To solve this problem, we need to apply Pascal's Law, which states that the pressure applied to a fluid is transmitted uniformly in all directions. Here's how you can find the answers to each part of the question:

(a) To determine the force applied to the small piston, we can use the principle of Pascal's Law. According to Pascal's Law, the pressure applied at one point in an incompressible fluid is distributed equally throughout the fluid. This can be expressed by the equation:

Pressure (P) = Force (F) / Area (A)

First, we need to calculate the area of each piston. The area of a circle is given by the formula A = πr^2, where r is the radius of the circle.

For the large piston:
Radius (r1) = 10.0 cm = 0.1 m
Area (A1) = π(0.1 m)^2

For the small piston:
Radius (r2) = 2.50 cm = 0.025 m
Area (A2) = π(0.025 m)^2

Now, since the pressure is the same in both pistons, we can set up an equation:

P1 = P2
F1 / A1 = F2 / A2

We know that the force applied to the large piston (F1) is 10.0 kN (given), so we can substitute the values:

10,000 N / A1 = F2 / A2

Rearranging the equation, we can solve for F2:

F2 = (10,000 N / A1) * A2

Substitute the values and calculate F2:

F2 = (10,000 N / (π(0.1 m)^2)) * (π(0.025 m)^2)

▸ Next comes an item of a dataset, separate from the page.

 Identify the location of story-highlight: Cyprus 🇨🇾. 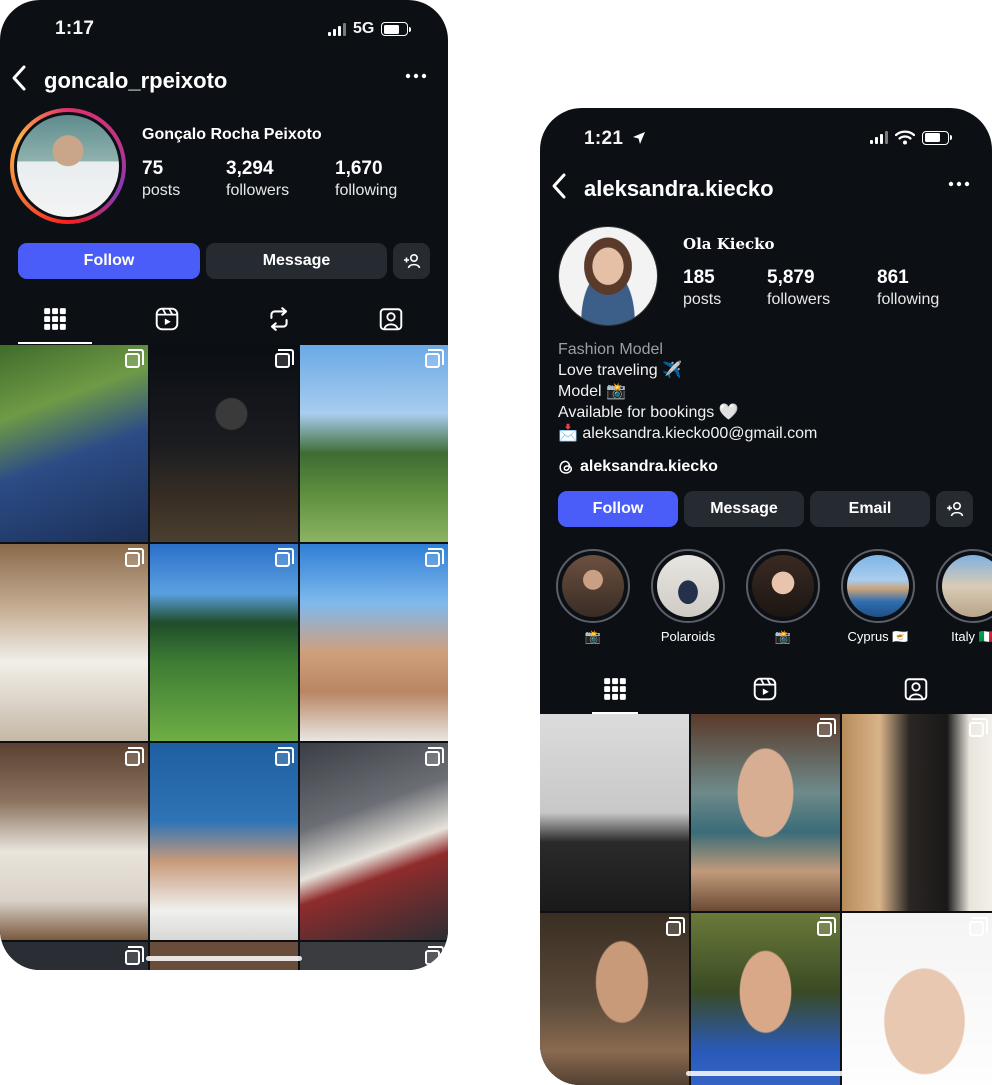
(878, 597).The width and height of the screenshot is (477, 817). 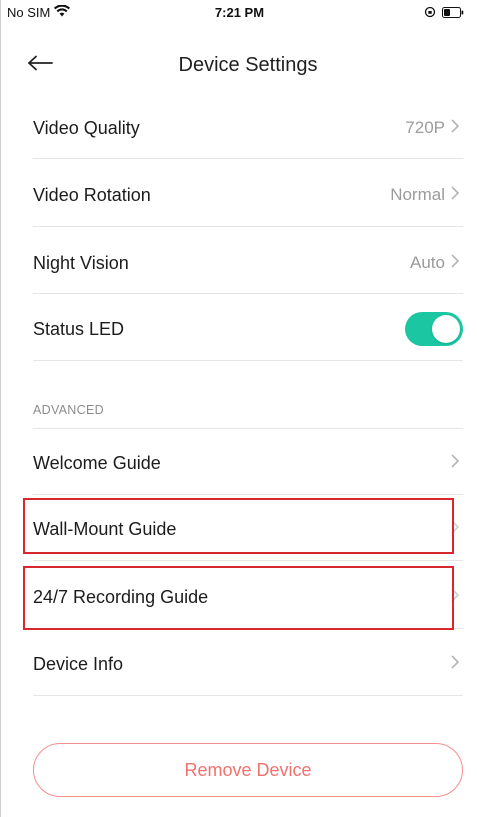 I want to click on device-info-chevron-group, so click(x=456, y=664).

(b) To find how far the car is lifted (d), we can use the principle of Pascal's Law again. This time, we need to relate the change in height (d) of the small piston to the change in height (D) of the car.

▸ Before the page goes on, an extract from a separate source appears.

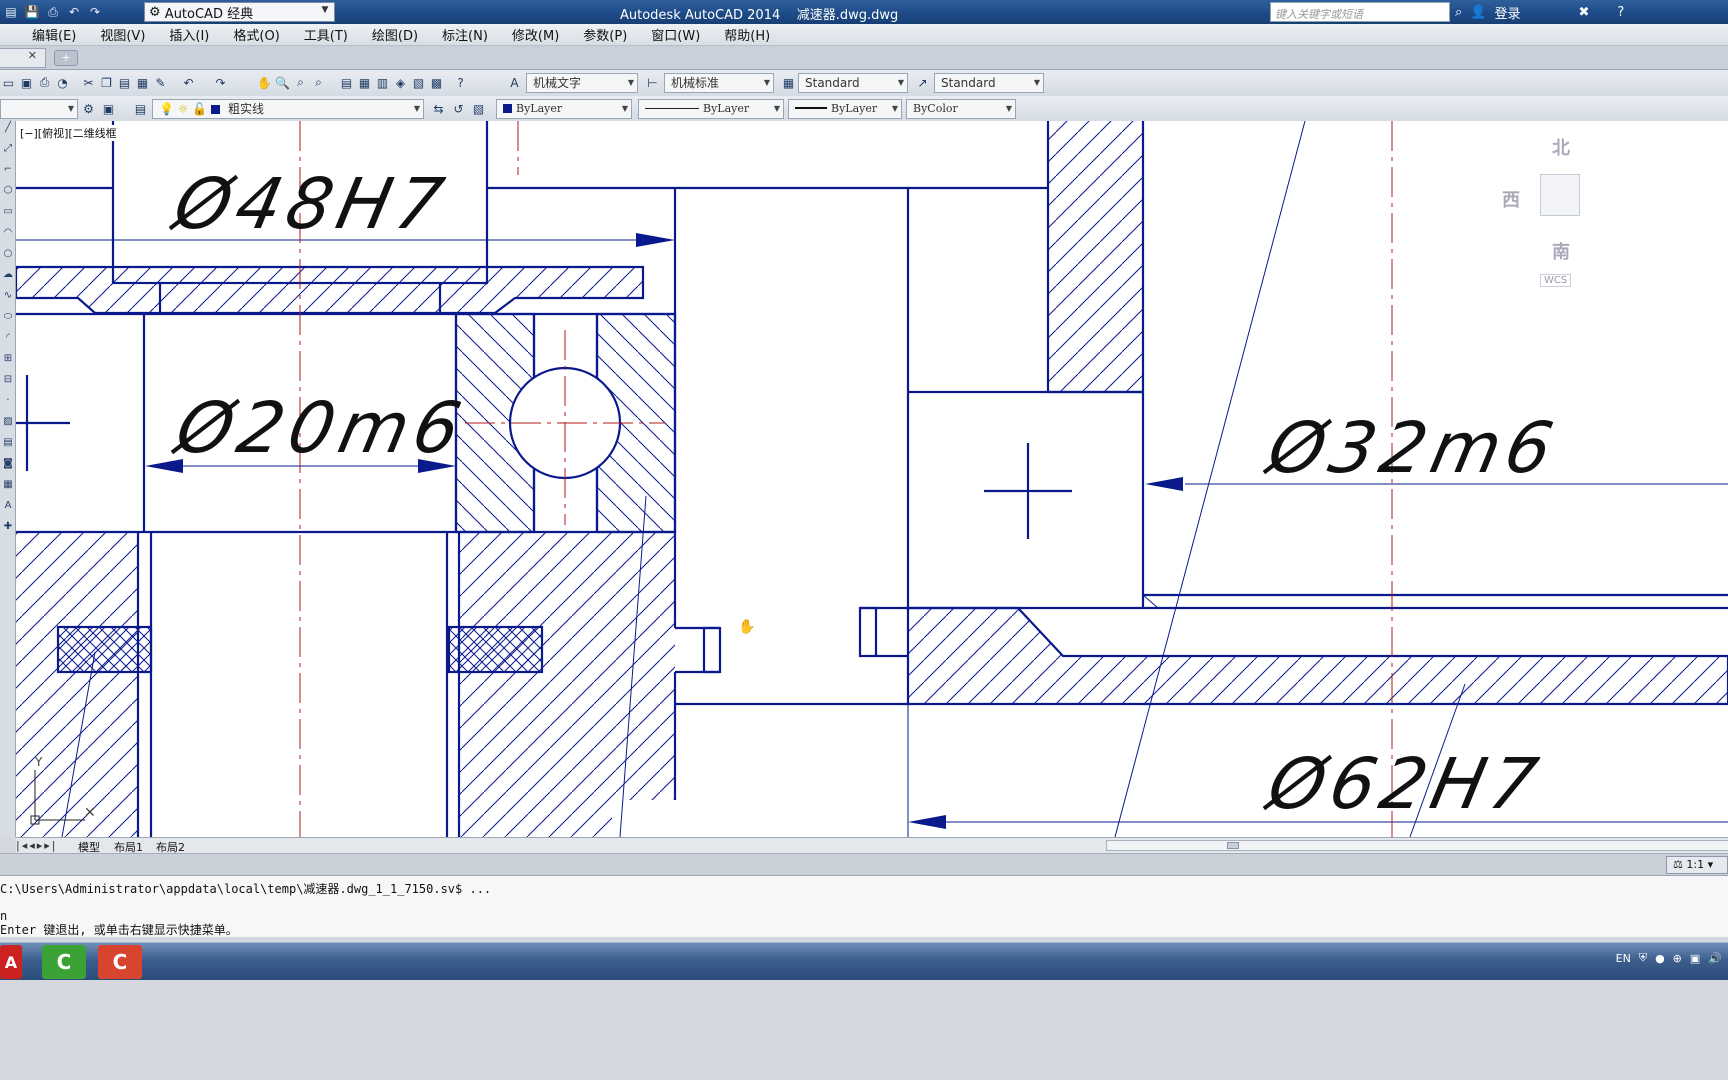 Image resolution: width=1728 pixels, height=1080 pixels. I want to click on settings-icon: ⚙, so click(88, 108).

Since the cross-sectional area of the small piston is smaller than that of the large piston, each unit of volume displaced by the small piston corresponds to a larger displacement in height for the car.

Using the equation:

A1 * D1 = A2 * D2

where A1 and A2 are the cross-sectional areas of the large and small pistons, and D1 and D2 are the corresponding changes in height, we can solve for D2:

D2 = (A1 * D1) / A2

We're given that the small piston is pushed in by 10.0 cm (D1 = -0.10 m), so we can substitute the values and calculate D2:

D2 = (A1 * -0.10 m) / A2

(c) The mechanical advantage of the lift is the ratio of the force applied to the large piston (F1) to the force applied to the small piston (F2). Therefore, we can calculate it by dividing F1 by F2:

Mechanical Advantage = F1 / F2

Substitute the values calculated in part (a) to find the mechanical advantage.